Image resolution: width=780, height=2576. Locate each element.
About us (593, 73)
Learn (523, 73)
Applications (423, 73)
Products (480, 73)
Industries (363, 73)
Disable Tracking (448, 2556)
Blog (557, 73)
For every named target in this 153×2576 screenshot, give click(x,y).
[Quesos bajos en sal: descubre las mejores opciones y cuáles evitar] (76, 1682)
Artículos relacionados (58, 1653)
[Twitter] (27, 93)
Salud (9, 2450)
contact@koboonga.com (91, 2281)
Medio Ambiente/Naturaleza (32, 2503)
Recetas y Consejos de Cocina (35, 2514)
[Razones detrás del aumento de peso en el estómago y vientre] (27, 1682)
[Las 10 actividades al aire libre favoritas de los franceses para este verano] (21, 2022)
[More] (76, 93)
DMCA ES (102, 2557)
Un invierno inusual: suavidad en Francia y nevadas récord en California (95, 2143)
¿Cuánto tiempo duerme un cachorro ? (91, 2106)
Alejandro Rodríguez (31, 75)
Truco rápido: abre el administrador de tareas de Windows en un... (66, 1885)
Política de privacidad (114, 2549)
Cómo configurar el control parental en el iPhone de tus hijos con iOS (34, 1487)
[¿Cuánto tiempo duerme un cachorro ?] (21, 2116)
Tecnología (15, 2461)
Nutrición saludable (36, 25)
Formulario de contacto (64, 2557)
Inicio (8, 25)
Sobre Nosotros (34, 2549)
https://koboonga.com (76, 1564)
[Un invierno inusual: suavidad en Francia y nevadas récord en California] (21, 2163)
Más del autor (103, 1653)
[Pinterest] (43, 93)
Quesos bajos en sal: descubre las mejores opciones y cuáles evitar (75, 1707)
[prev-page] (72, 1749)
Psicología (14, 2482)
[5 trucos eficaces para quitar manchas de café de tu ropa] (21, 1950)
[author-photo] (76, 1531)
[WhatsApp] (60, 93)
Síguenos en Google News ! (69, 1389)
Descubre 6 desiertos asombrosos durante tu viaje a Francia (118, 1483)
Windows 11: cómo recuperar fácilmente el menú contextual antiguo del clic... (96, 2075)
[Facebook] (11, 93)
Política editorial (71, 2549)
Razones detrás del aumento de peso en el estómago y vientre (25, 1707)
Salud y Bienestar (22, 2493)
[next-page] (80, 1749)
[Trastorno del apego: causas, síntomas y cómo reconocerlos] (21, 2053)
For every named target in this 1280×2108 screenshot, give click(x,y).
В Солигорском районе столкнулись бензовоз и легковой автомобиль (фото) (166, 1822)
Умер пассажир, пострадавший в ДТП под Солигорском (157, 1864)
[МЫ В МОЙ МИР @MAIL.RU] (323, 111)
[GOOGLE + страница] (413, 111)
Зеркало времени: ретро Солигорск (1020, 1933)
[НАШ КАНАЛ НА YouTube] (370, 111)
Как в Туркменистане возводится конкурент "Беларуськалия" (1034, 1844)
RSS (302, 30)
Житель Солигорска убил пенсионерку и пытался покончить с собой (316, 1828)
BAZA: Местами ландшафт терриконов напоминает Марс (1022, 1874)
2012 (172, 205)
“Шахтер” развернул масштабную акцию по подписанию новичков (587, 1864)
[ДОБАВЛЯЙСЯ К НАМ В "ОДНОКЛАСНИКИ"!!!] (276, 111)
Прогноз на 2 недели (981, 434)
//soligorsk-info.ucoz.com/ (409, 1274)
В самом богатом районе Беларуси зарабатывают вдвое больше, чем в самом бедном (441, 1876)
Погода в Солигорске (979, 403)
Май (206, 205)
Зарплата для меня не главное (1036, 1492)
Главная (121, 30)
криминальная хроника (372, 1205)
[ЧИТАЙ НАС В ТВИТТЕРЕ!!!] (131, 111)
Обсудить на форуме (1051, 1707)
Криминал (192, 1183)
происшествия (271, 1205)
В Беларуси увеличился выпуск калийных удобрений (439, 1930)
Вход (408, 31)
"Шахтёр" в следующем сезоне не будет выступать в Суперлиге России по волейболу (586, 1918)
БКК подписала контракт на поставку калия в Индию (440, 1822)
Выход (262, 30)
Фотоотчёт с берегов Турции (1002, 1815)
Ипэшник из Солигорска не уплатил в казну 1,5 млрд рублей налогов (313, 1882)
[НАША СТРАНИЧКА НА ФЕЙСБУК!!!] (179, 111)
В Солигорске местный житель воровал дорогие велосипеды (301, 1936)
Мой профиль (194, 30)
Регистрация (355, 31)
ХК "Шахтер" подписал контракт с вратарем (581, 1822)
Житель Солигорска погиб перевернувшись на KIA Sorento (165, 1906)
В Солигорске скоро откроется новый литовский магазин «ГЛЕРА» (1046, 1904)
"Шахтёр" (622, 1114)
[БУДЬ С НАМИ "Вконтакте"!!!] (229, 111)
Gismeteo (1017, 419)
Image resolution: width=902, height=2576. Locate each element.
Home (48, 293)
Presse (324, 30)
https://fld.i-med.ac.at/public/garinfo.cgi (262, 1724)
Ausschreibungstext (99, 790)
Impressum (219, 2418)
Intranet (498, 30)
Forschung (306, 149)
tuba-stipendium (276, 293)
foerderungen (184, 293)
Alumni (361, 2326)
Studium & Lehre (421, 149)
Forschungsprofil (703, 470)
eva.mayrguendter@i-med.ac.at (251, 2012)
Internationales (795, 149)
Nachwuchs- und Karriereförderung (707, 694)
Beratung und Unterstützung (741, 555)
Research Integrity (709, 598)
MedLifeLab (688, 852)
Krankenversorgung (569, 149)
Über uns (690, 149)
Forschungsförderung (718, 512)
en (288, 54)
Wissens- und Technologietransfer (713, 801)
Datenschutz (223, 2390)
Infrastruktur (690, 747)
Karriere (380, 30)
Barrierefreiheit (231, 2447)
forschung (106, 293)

::::

◆ ABOUT THIS TASK:
All lines above between those holding "Política de privacidad (114, 2549)" and "Inicio (8, 25)", inclusive, must be set down unchanged, and no other line may be included.

◆ SOLUTION FOR THIS EXERCISE:
Política de privacidad (114, 2549)
Cómo configurar el control parental en el iPhone de tus hijos con iOS (34, 1487)
[¿Cuánto tiempo duerme un cachorro ?] (21, 2116)
Tecnología (15, 2461)
Nutrición saludable (36, 25)
Formulario de contacto (64, 2557)
Inicio (8, 25)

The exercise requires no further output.